#### What you are asked to do
The lines to return are those from the line holding "The image size is (444, 444)." through the last line of the entries below, both included, written exactly and without pictures.

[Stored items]

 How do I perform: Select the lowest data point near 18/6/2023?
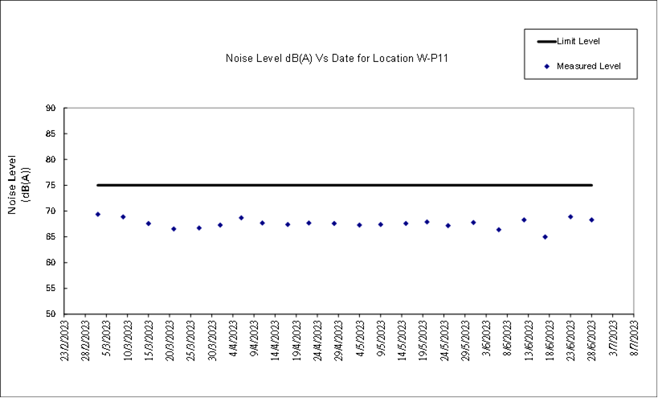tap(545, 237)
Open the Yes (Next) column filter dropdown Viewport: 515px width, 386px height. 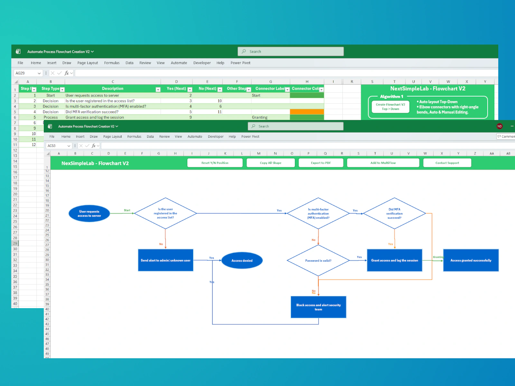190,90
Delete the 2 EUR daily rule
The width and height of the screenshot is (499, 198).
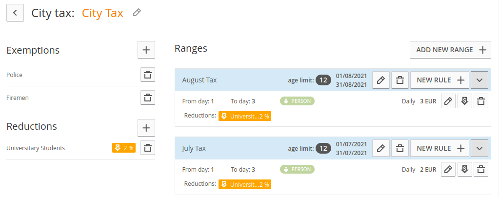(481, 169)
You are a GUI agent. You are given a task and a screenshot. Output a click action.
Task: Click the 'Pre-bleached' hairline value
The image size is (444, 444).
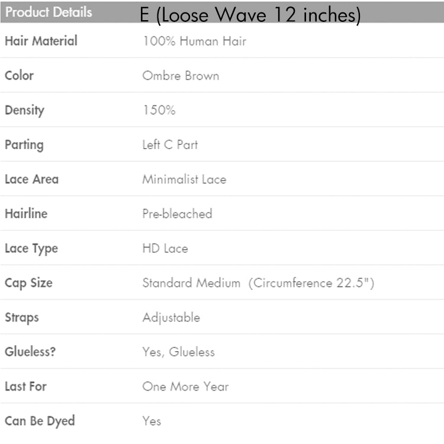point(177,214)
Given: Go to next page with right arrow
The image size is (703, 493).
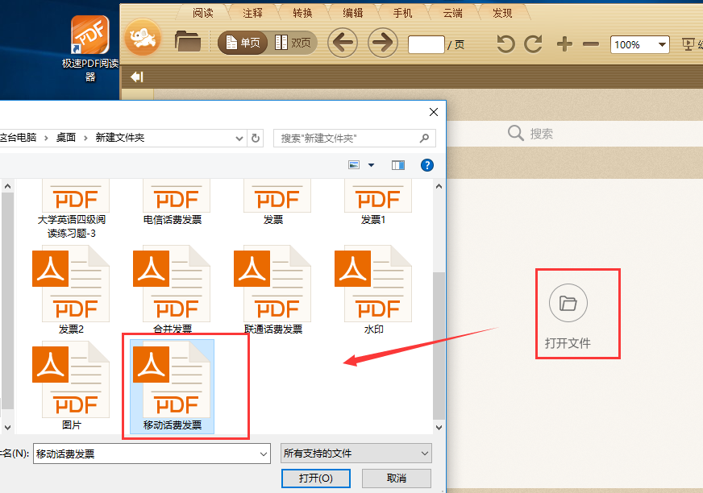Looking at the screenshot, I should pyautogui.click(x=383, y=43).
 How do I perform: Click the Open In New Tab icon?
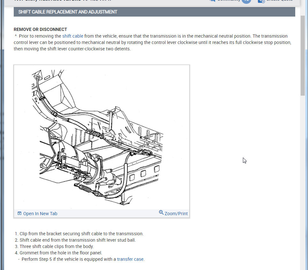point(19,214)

#### Response
The image size is (444, 444).
point(177,214)
Given: Go to next page with right arrow
The image size is (703, 493).
Looking at the screenshot, I should pyautogui.click(x=383, y=43).
 How do I perform: Click the Open In New Tab icon?
point(19,214)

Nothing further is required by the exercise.